Discovering a visionary product with archaeological blind boxes
Chinese museum products are in hot demand amid surge in cultural appreciation, Deng Zhangyu reports.
"It provides a kind of spiritual satisfaction in a way for young people, such as applying cartoon images and illustrations into the making of the blind boxes," says Zhang.
The warm welcome of archaeological dig boxes among young people has attracted lots of museums to enter into this field, making such kind of blind dig boxes in their own styles.
At a design competition of creative cultural products that more than 60 key museums across China participated in, which was held at Shenzhen Museum in June, various dig boxes were presented.
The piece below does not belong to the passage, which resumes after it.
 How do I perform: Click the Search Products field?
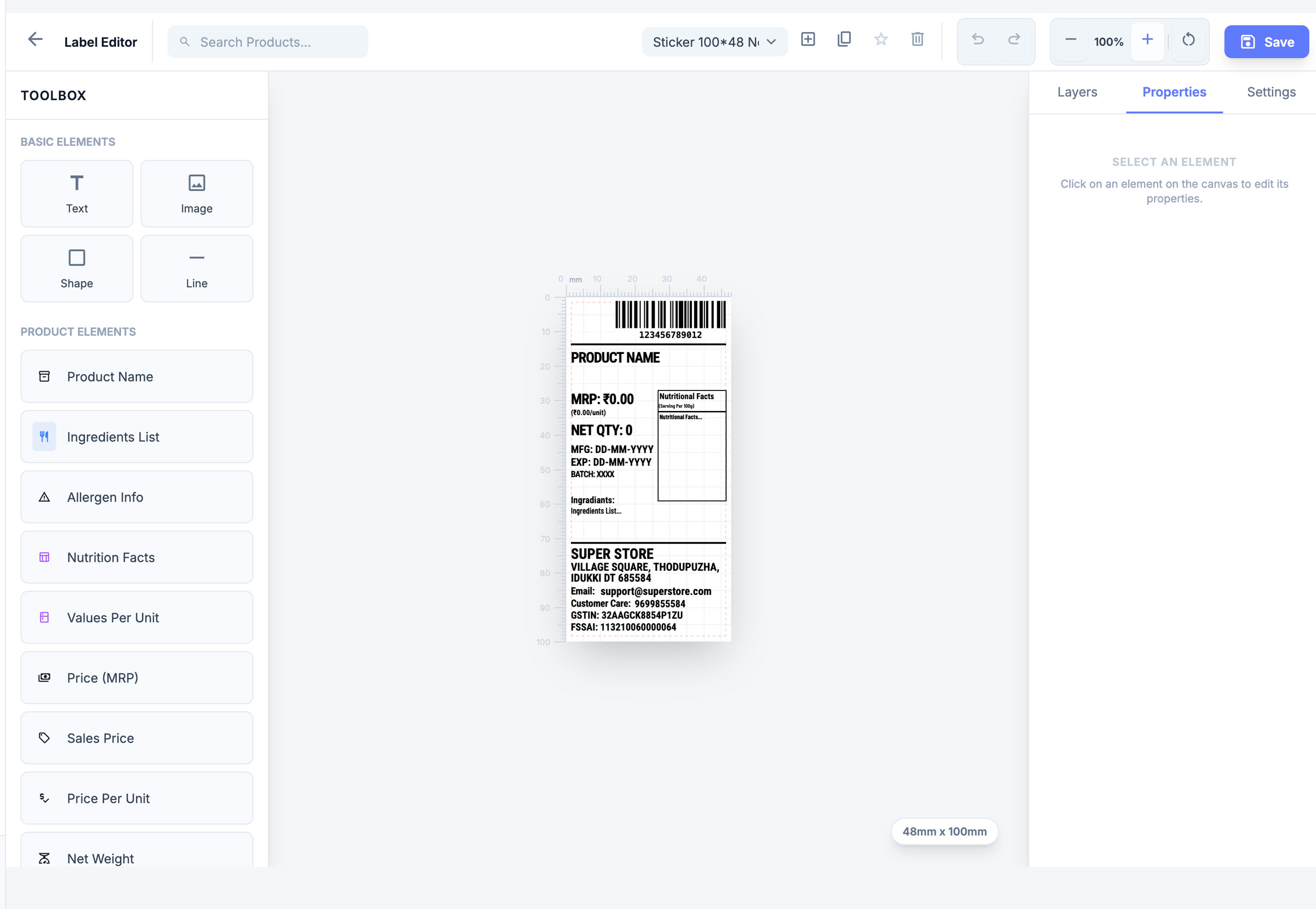coord(267,41)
The Guangdong Museum in Guangzhou, Guangdong province, produces an underwater dig box to re-create the excavation of a ship lying in the ocean for hundreds of years, loaded full of porcelains that were being transported to the West. The Sanxingdui Museum in Guanghan, Sichuan province, replicates its sacrificial pits and hides treasures that duplicate its exotic-looking bronze and gold artifacts.
"Blind dig boxes are a unique creation of museums in China. They combine the hot concept of the blind box economy with archaeology. They're interesting and full of uncertainty, and thus arouse people's curiosity," says Yang Mingyue, deputy director of the Beijing Institute of Culture Innovation and Communication with Beijing Normal University.
Yang says the blind dig box is a good example of a museum product to arouse people's passion to learn about archaeology, a subject that is often regarded as boring and hard to understand.